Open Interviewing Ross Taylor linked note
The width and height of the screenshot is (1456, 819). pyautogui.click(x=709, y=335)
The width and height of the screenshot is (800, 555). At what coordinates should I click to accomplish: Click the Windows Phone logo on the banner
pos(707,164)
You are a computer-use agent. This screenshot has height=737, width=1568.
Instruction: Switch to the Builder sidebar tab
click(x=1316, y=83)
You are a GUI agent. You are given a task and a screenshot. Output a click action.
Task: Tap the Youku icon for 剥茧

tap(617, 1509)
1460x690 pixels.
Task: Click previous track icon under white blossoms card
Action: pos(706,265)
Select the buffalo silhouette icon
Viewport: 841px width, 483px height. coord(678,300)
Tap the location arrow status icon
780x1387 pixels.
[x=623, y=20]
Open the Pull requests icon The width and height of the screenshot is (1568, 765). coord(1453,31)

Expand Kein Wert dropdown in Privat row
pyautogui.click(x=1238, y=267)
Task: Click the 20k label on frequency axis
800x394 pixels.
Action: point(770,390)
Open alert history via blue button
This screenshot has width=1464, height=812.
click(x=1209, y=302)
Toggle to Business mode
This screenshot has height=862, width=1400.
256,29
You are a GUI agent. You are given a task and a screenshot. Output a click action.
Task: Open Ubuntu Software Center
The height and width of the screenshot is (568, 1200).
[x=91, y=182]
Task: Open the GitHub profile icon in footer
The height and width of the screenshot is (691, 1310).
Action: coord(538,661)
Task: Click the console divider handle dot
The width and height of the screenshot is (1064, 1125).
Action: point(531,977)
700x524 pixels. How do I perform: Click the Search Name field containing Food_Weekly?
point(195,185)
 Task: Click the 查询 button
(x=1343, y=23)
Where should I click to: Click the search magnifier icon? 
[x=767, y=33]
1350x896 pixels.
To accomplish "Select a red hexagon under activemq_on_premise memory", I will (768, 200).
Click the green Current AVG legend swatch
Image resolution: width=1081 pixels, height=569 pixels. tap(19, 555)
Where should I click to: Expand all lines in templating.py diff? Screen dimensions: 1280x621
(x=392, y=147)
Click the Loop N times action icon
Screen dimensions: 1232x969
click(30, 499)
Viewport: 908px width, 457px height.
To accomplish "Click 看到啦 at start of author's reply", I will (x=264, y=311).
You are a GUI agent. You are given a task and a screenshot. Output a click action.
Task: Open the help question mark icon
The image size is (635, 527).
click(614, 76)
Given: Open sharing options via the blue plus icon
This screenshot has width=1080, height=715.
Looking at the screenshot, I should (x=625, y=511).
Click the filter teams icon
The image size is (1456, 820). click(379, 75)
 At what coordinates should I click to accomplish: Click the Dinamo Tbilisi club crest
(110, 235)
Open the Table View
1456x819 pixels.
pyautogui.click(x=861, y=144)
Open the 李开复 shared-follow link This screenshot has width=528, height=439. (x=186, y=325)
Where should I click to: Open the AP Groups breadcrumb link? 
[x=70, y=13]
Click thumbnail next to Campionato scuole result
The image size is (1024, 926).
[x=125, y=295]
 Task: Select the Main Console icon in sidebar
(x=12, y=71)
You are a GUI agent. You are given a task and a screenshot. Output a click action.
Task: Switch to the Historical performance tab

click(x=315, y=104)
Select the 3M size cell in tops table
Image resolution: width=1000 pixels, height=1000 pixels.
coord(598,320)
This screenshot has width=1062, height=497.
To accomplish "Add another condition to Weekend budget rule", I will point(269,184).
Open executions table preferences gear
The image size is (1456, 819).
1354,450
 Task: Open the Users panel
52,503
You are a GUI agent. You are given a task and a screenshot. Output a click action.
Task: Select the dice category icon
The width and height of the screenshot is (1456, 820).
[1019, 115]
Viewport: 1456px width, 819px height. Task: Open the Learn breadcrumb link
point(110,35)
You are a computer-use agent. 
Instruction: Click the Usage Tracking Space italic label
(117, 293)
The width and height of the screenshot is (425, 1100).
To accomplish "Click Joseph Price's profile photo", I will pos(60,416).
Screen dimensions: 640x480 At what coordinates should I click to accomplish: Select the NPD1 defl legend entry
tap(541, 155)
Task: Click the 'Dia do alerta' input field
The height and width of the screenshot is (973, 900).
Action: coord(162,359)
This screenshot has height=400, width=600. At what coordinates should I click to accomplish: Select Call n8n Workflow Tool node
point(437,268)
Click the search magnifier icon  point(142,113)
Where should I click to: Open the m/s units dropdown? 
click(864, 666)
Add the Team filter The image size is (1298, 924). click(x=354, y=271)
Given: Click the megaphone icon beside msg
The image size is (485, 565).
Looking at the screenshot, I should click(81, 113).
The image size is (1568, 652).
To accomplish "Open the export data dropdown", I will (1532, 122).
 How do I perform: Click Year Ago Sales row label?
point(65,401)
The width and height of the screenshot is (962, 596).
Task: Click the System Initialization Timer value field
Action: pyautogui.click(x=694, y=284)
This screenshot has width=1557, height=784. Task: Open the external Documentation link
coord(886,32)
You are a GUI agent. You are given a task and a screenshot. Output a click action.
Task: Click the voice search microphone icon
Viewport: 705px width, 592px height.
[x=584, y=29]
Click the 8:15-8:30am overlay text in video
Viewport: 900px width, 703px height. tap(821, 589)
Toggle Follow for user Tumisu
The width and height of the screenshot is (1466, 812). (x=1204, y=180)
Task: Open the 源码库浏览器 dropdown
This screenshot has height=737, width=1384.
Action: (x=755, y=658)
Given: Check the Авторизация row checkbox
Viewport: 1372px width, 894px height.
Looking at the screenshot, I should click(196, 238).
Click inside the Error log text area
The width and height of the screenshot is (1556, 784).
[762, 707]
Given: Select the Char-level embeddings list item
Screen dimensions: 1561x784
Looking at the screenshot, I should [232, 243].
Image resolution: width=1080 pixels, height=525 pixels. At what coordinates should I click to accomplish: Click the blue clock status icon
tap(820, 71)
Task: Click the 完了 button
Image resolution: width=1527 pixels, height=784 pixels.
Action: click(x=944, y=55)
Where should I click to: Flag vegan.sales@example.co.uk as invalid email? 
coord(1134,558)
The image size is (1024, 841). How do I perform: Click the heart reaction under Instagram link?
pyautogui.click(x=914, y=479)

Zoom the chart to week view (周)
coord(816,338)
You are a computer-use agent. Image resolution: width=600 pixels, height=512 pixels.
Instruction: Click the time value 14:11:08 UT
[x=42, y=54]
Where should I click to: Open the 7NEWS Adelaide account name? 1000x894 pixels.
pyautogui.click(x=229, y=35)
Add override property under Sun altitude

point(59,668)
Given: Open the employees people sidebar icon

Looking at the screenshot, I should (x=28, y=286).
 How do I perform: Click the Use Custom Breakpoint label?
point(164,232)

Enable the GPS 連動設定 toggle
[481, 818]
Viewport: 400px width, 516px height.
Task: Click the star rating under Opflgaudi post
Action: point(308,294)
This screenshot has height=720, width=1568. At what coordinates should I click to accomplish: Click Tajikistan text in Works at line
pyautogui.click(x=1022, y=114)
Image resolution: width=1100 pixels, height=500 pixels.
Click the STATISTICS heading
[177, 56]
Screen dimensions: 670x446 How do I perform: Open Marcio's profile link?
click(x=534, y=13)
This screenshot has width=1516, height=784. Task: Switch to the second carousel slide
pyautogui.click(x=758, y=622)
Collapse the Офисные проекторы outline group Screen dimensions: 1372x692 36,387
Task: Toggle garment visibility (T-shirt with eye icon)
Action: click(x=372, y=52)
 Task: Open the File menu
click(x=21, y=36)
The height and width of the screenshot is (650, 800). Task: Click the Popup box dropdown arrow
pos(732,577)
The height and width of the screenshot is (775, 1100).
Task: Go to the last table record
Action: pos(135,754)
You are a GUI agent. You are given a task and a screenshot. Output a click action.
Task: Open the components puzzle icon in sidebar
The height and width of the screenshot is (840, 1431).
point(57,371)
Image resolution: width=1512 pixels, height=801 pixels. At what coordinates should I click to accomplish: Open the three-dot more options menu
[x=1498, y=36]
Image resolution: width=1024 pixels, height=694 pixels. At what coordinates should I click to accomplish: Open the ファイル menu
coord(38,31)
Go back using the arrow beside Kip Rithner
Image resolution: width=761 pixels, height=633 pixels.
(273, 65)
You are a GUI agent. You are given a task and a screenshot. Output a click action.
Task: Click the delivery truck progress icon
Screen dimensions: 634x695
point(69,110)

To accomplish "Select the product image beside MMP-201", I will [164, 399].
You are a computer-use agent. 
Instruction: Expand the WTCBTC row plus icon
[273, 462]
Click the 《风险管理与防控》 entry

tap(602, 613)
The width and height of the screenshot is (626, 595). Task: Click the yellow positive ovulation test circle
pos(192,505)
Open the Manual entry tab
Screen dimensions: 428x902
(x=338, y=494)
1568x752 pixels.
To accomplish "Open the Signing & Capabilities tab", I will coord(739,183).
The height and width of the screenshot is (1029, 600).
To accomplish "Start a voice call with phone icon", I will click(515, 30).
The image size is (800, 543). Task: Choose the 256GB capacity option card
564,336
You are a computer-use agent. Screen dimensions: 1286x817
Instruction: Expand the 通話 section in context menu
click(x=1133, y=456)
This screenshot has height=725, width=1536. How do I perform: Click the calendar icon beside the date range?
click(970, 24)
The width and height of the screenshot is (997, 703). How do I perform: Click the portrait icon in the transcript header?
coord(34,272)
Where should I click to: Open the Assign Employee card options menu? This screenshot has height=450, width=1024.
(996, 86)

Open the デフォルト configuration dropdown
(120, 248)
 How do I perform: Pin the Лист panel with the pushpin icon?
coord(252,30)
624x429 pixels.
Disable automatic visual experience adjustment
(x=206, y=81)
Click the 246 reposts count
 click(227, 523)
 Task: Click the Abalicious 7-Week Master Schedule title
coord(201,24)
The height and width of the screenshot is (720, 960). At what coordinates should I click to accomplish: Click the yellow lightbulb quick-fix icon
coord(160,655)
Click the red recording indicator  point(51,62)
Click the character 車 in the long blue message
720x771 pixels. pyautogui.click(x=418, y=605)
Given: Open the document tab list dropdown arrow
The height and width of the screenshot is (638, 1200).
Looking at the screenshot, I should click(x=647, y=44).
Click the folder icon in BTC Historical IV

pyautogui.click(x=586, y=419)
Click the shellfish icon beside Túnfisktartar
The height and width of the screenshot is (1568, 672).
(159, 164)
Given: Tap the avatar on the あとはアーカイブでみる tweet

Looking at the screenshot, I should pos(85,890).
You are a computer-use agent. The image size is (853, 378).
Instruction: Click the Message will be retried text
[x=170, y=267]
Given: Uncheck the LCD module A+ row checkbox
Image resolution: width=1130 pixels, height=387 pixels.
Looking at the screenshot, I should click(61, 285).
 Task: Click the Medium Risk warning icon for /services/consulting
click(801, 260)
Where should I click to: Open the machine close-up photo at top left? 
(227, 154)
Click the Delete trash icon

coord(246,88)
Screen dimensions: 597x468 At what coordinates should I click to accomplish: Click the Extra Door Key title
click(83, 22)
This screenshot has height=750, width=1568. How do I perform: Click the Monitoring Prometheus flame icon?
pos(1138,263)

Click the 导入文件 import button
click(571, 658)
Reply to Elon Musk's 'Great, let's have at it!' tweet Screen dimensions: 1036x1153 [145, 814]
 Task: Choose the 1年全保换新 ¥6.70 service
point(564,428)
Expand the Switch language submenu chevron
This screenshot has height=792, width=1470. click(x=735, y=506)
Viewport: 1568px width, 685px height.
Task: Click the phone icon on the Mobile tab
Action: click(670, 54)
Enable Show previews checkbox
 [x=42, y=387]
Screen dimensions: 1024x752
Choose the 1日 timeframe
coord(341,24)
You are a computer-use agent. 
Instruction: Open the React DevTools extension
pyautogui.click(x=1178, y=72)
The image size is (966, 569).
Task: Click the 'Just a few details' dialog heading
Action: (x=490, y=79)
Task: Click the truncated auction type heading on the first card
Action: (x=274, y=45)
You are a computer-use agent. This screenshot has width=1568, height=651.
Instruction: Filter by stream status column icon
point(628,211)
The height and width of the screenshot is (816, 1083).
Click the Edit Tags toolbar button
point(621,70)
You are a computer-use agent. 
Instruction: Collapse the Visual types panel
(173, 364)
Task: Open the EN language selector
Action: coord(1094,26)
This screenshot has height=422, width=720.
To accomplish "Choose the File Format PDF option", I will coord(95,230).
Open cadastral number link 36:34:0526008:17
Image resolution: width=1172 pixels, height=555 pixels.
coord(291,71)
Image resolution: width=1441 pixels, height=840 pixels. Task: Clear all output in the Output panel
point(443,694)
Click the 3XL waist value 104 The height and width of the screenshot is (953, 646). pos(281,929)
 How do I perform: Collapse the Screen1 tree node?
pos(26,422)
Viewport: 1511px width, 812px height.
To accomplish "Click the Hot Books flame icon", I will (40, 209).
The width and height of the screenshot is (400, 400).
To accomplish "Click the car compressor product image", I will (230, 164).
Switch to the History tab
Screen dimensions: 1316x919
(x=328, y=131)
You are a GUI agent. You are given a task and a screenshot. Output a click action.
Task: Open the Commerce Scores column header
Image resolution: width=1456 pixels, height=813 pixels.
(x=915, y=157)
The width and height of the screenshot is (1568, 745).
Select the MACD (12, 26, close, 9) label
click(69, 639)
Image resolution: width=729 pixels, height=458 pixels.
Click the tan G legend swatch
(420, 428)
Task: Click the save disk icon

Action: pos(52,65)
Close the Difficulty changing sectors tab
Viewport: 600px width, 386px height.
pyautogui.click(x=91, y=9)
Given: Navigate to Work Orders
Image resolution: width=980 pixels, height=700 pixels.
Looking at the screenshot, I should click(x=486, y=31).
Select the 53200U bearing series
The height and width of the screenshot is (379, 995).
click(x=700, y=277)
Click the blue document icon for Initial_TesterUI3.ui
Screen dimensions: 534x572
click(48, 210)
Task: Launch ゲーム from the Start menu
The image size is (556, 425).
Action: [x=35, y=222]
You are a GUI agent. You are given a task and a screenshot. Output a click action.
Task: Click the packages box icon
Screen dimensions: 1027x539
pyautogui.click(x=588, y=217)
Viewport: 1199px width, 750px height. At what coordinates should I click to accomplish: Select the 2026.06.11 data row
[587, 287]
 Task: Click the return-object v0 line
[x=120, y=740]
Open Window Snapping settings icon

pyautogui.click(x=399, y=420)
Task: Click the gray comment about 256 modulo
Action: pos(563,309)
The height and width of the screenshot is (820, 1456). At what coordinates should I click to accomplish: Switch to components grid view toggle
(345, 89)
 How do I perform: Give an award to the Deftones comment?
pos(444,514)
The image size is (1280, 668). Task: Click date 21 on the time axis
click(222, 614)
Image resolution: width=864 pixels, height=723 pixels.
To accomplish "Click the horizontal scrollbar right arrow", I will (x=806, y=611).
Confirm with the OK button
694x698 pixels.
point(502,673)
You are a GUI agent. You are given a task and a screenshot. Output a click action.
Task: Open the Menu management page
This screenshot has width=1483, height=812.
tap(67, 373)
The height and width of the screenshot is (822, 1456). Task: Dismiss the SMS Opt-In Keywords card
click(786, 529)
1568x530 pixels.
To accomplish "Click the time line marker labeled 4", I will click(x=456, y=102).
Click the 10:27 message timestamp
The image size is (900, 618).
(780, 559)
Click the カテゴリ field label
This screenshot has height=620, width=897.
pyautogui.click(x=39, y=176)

**Task objective:** Return every line of the items that contains the string "flame", and treat uppercase and lowercase letters as different.

**Exercise response:**
This screenshot has height=750, width=1568. How do I perform: Click the Monitoring Prometheus flame icon?
To accomplish "Click the Hot Books flame icon", I will (40, 209).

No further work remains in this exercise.